Friday, December 06, 2013

Roots, Reality, and Redemption: The Root of Rage

As a child being obedient and following the rules were more important than expressing feelings. Only adults had the right to be heard and children were to be only seen and not heard. I was forced to silence my rage in order to survive as a child, but the rage never left me. As I struggled to repress my rage it felt like it was draining the life force right out of me. My rage felt like a fire burning within me that was out of control.

My rage would surface whenever I felt I had little or no control over a situation or I felt threatened. In the heat of my raging outbursts I expected those I was shooting at to surrender while I was still firing shots at them. I wanted them to come out with their hands high above their heads, fall on their knees, and apologize for ever wounding me because that is the apology I never received as a child from my abusers. Somebody needed to pay for the violating, deceiving and humiliating that went on with me!

Whenever I would try and control my rage on my own it was like ripping a weed out of the soil, but it always broke off just under the surface, and I could never rip out its entire root system. If you are a gardener like me you know if you don’t get the root out the weed just grows back twice as fast. Healing my rage was heart work and only the Good Shepherd could do that.

In the first line of I Corinthians 13:4 where it says “Love is patient” is how I started seeing the Good Shepherd as I started to allow him to heal my heart. Sometimes the pain seemed unbearable when He started pulling up my roots of my rage. There were several times I cried out for him to stop because it hurt so bad and I was tired of hurting all the time! But during this process I heard  Him whisper “I am doing this because I love you and I don’t want these roots of rage to ruin your life anymore”.

He showed me my rage was recreating some of the same traumas from my childhood onto my children. I was setting my children up for them to be full of rage like me.  I was passing the legacy of my abuse on to them.  I needed to stop the cycle.

He showed me how my distorted reality fanned the fires of my rage. When something triggered my rage I would become like this person firing a machine gun I couldn’t handle and shooting everyone in my line of vision.
In my mind I felt I had already paid with much suffering for my abuse and I was entitled to abuse others, just as I was abused. Somebody needed to pay for the battles of my lost past!

He showed me I was so terrified of tenderness that letting people in would require me to remove my combat gear.  Although my fears were appropriate given the confusion of my childhood, but my secret rage rules were not!
Rule#1:  Don’t ever blame, threaten, or inconvenience me!
Rule#2:  Don’t place your demands or expectations on me!
Rule#3:  Don’t make a mistake because you will never get away with it!
If anyone broke these rules I would become suspicious and unforgiving.
I had made an agreement with myself long ago that when I grew up I would never be violated again.

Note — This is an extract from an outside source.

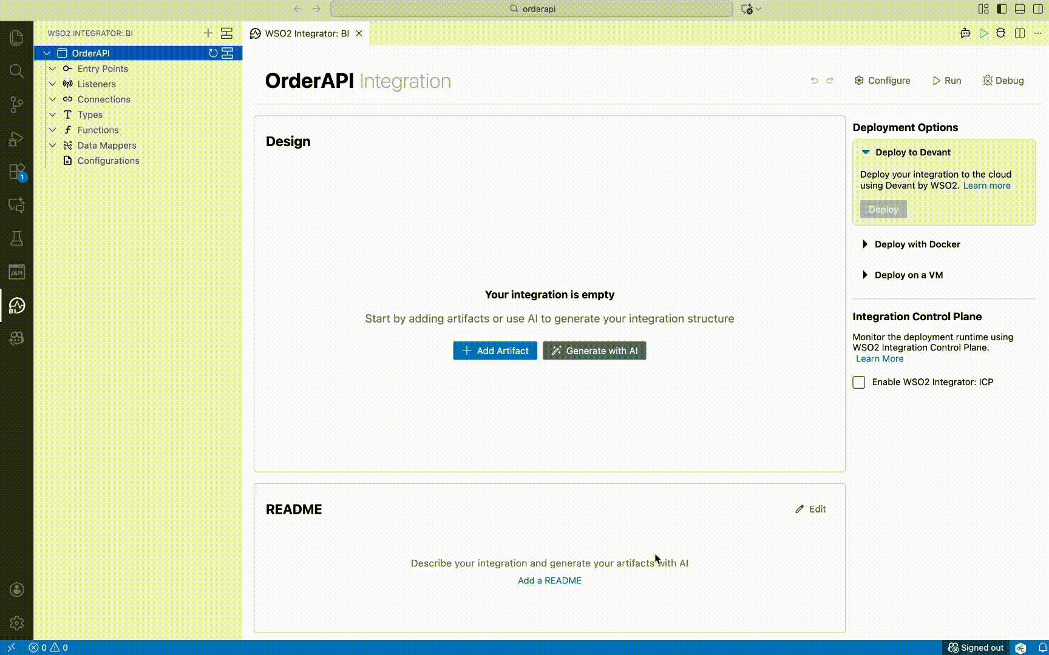Open the Split Editor icon
This screenshot has height=655, width=1049.
pyautogui.click(x=1019, y=33)
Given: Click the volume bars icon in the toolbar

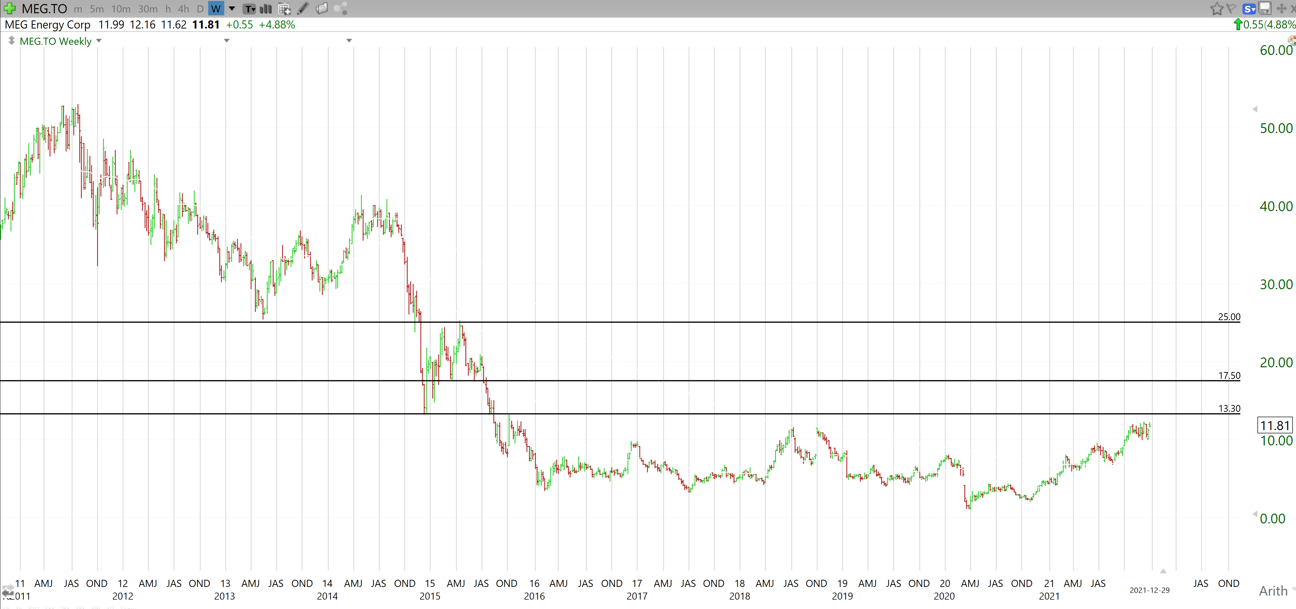Looking at the screenshot, I should point(265,9).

The Good Shepherd helped me take off my combat gear and showed me new ways to survive so that I could rest easy in my own skin and heal.
I really did want to learn how to love and be loved without hurting others and myself. How to say “I’m sorry”, or “It was my fault”, and mean it! I wanted Him to give me a loving heart so I would not fight unfairness with words. I asked Him to help me learn to control myself even when I felt someone was being unjust against me or I felt I needed to justify myself with rage. I wanted Him to help me have more control over my reactions.

Pulling of the deep roots of my rage did not mean I would never feel it again. It is inescapable when we live in a world that has seemed to have lost its moral compass. Sometimes I still need to examine my interpretations to make sure I am not looking at situations with a distorted views. Before my roots were pulled I was trying protect myself in a hostile world by turning to my rage for safety instead of turning to the Good Shepherd for safety.

Jesus was right there, standing there, through everything. The silent compassionate witness who stood there through all the pain and anger and fury and despair, letting it happen, (but surely preventing worse). And he knew that one day, he would take the clay of rage and grief and injustice into his own hands, shaping, shaping, shaping a redemptive jar from what seemed like wasted mud. (Anita Mathias)

Please don’t allow the injustices others caused you to miss out on what the Good Shepherd has planned for you.








1 comment:

  1. Each time I read a post, I am humbled. The battles we fought together with the Good Shepherd didn't require combat gear...only His armor. I think He custom fits each of us for the battle at hand knowing what we will face. We follow His battle plan for freedom, and with each victory we are healed! I am blessed to have fought beside you! Love you!